== Material for this exercise

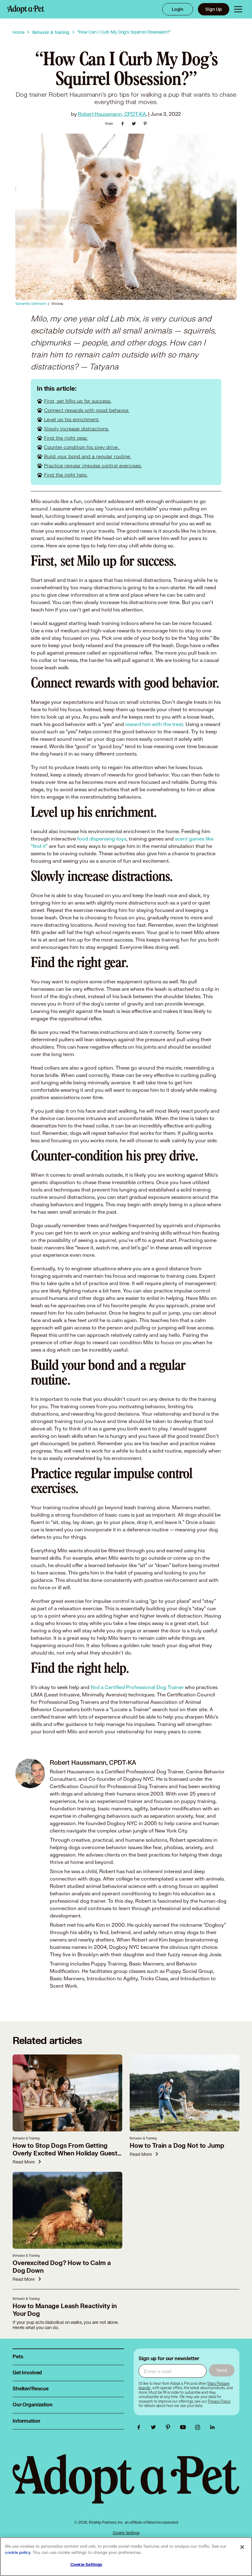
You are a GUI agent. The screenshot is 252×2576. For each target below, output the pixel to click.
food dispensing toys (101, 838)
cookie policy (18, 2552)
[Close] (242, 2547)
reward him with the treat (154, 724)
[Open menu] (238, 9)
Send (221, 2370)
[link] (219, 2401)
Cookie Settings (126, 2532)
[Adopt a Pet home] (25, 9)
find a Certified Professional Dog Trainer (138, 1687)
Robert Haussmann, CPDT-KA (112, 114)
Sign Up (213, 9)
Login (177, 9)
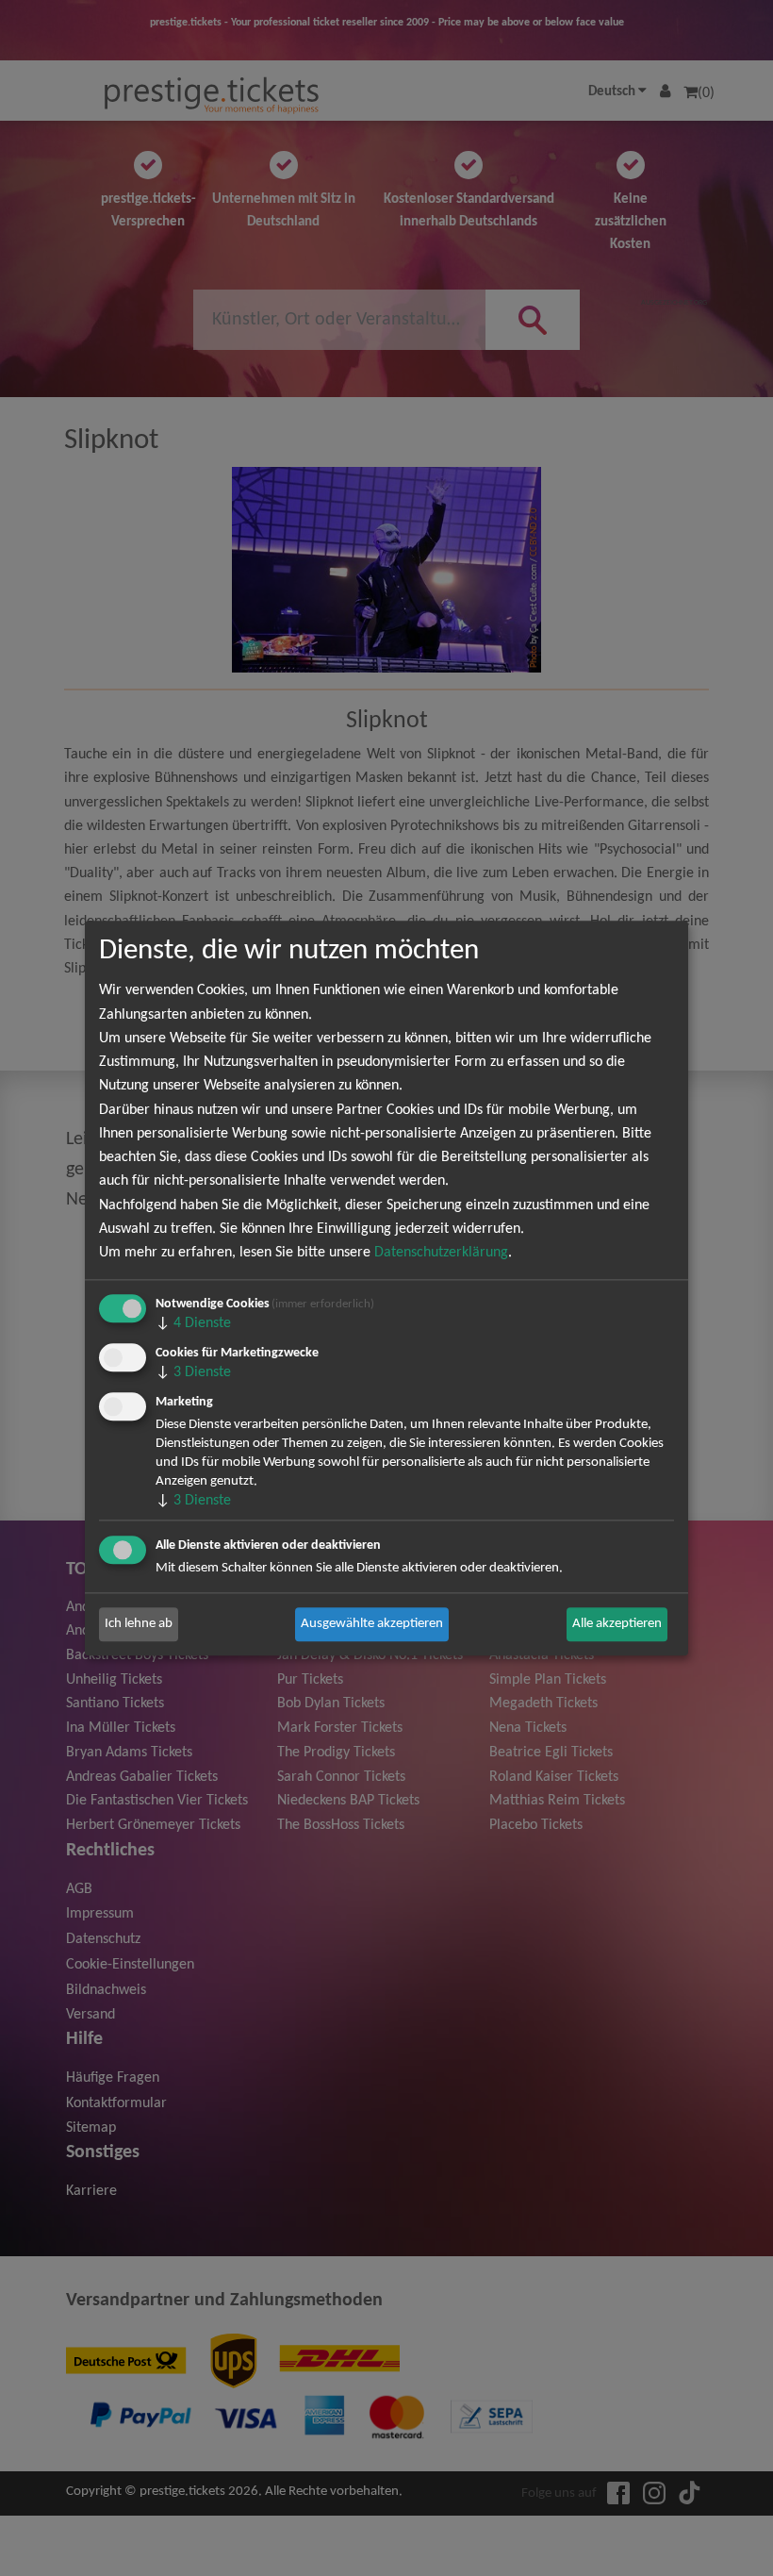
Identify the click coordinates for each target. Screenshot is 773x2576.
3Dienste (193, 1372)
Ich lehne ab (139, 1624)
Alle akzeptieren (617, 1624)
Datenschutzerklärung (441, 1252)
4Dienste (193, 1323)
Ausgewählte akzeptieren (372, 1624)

====
== Material for this exercise

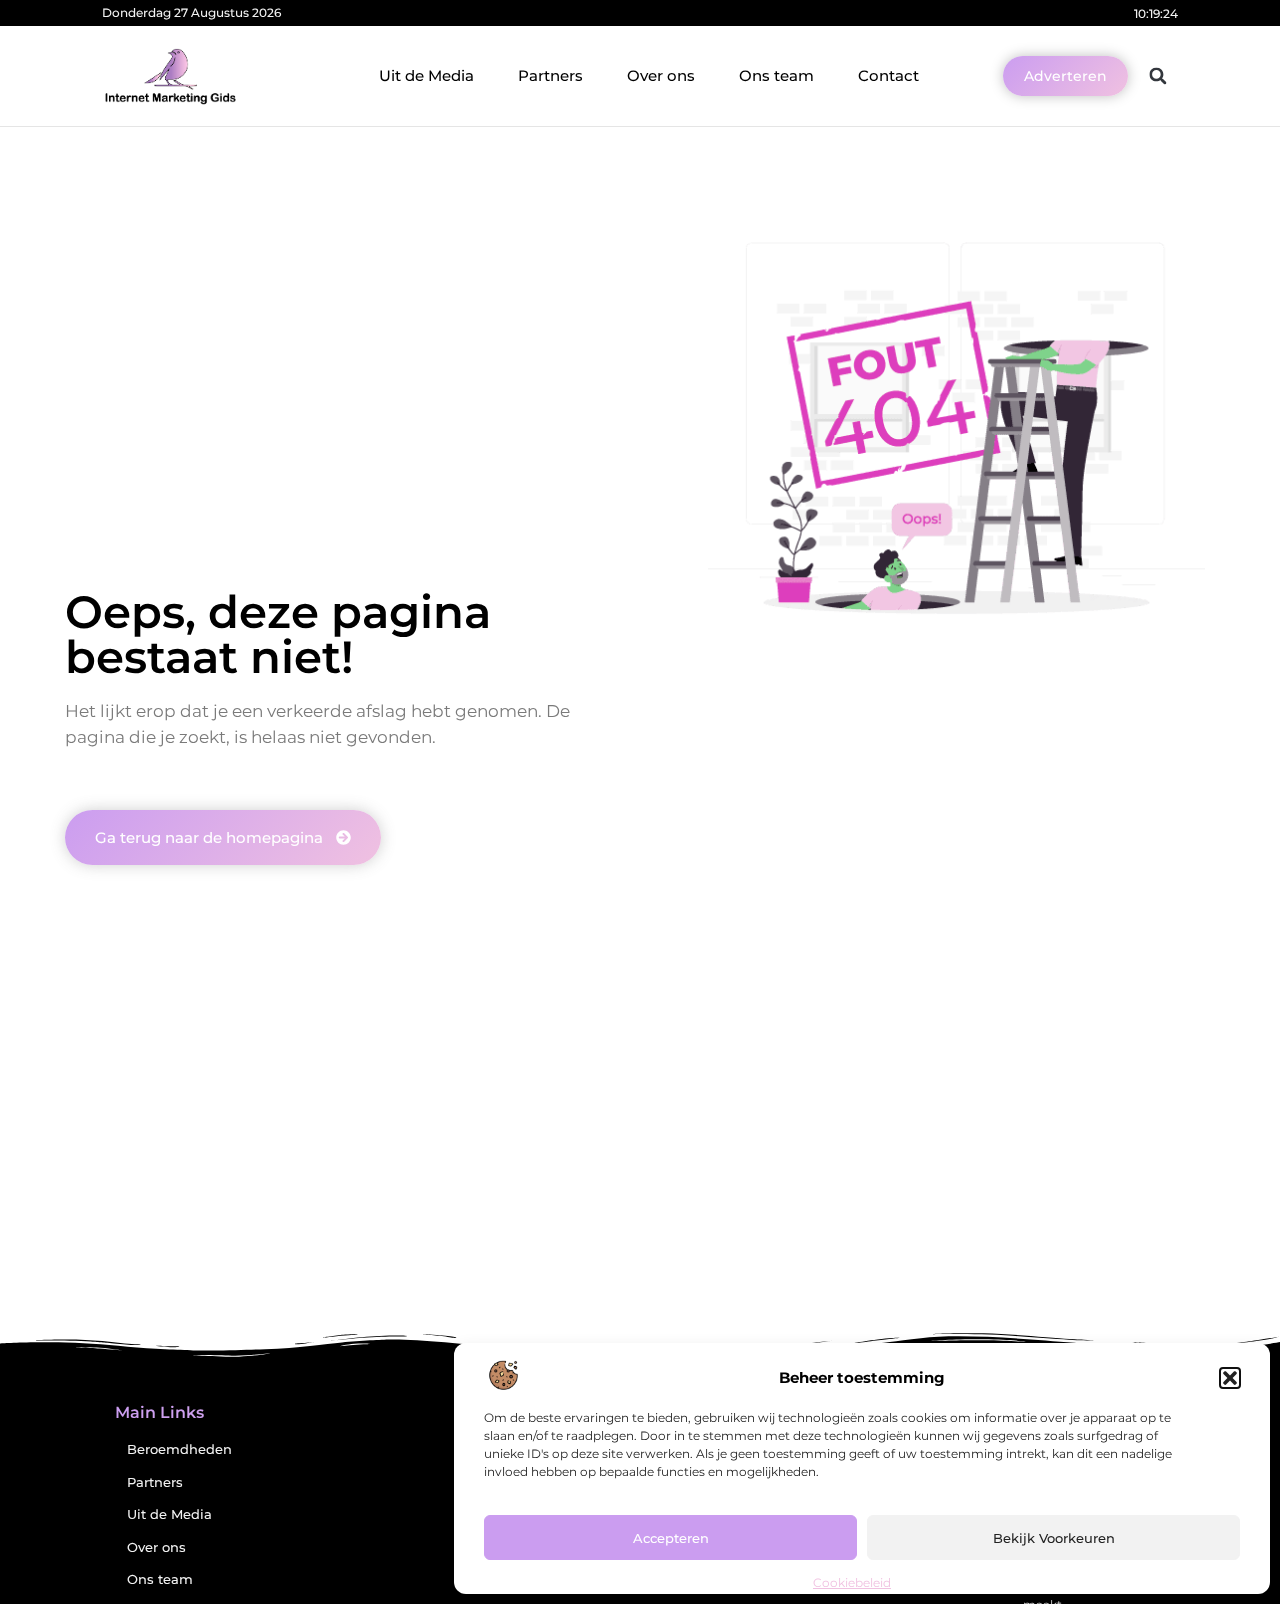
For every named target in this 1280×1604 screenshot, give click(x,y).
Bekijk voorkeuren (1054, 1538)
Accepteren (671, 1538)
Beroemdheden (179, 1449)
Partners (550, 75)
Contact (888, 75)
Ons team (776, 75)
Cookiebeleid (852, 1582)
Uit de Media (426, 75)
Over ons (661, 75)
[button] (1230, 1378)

====

:: Task details ::
What you return should be exactly the lines above, starting at the one with "Partners (550, 75)" and ending at the one with "[button] (1230, 1378)", and nothing else.

:: Written response ::
Partners (550, 75)
Contact (888, 75)
Ons team (776, 75)
Cookiebeleid (852, 1582)
Uit de Media (426, 75)
Over ons (661, 75)
[button] (1230, 1378)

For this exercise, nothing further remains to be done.